Vice Governor of La Rioja
- In office 10 December 2007 – 10 December 2011
- Governor: Luis Beder Herrera
- Preceded by: Luis Beder Herrera
- Succeeded by: Sergio Casas

Personal details
- Born: 19 February 1964 (age 62) Mendoza, Argentina
- Party: Justicialist Party (until 2016) Evita Movement (2016–2017) Norte Grande Movement (2017–present)
- Other political affiliations: Front for Victory (2003–2017) Juntos por el Cambio (2019–present)

= Teresita Luna =

Argentine politician

Mirtha María Teresita Luna (born 19 February 1964) is an Argentine politician. Formerly a member of the Justicialist Party, she served as Vice Governor of La Rioja Province from 2007 to 2011, and later as a National Senator for La Rioja from 2011 to 2017. In 2019, she left the Justicialist Party and became part of the Cambiemos coalition.

Since 2021, she has been a member of the provincial legislature of La Rioja, a position she previously held from 2005 to 2007.

==Early life and education==
Luna was born in Mendoza on 19 February 1964, and grew up in Chamical, La Rioja. She studied to become a literature professor at the Instituto Superior de Formación Docente Albino Sánchez Barros, in the City of La Rioja.

==Political career==
Luna became a member of the Justicialist Party (PJ) in 1983. She served in a number of positions in the party, most notably as secretary of women's affairs of the National Party Council from 2007 to 2014, and national secretary of the party from 2008 to 2012.

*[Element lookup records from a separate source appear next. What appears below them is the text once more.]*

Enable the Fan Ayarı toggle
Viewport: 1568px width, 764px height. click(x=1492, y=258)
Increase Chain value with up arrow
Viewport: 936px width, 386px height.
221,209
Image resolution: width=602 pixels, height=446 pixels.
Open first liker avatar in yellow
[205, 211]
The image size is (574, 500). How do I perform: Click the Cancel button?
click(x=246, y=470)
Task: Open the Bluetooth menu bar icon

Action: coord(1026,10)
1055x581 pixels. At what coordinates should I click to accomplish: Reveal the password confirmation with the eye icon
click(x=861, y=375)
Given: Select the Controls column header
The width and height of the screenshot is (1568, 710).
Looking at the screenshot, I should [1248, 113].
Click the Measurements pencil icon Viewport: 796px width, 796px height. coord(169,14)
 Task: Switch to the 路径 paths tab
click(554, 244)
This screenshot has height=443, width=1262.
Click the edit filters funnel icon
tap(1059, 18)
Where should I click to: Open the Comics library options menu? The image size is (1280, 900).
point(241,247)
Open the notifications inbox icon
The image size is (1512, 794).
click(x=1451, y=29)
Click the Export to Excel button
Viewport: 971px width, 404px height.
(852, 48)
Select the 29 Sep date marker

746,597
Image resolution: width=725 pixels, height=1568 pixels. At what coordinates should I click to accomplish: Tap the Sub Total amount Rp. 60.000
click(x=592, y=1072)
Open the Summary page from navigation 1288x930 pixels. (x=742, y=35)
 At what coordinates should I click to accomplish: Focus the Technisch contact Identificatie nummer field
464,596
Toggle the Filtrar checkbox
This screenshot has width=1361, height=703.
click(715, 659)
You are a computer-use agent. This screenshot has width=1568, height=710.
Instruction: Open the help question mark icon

In 2002, she was appointed as undersecretary of human development and family affairs of La Rioja Province, during the governorship of Ángel Maza. Later, in 2005, she was elected to the Legislature of La Rioja for the Capital Department. In the 2007 provincial elections, Luna was the vice-gubernatorial candidate in the Justicialist Party ticket, as the running mate to Luis Beder Herrera. The Beder Herrera–Luna ticket won with over 42% of the vote. She was the first female vice governor of La Rioja.

===National Senator===
Upon the end of her term as vice governor, in 2011, she ran for one of La Rioja's three seats in the National Senate on the Front for Victory list, as the first candidate in the Front for Victory (FPV) list. The FPV was the second-most voted list in the province, with 33.76% of the vote, granting Luna the sole minority seat as per the Senate's limited voting system. She formed part of the PJ–Front for Victory parliamentary bloc, and presided the Senate commission on tourism.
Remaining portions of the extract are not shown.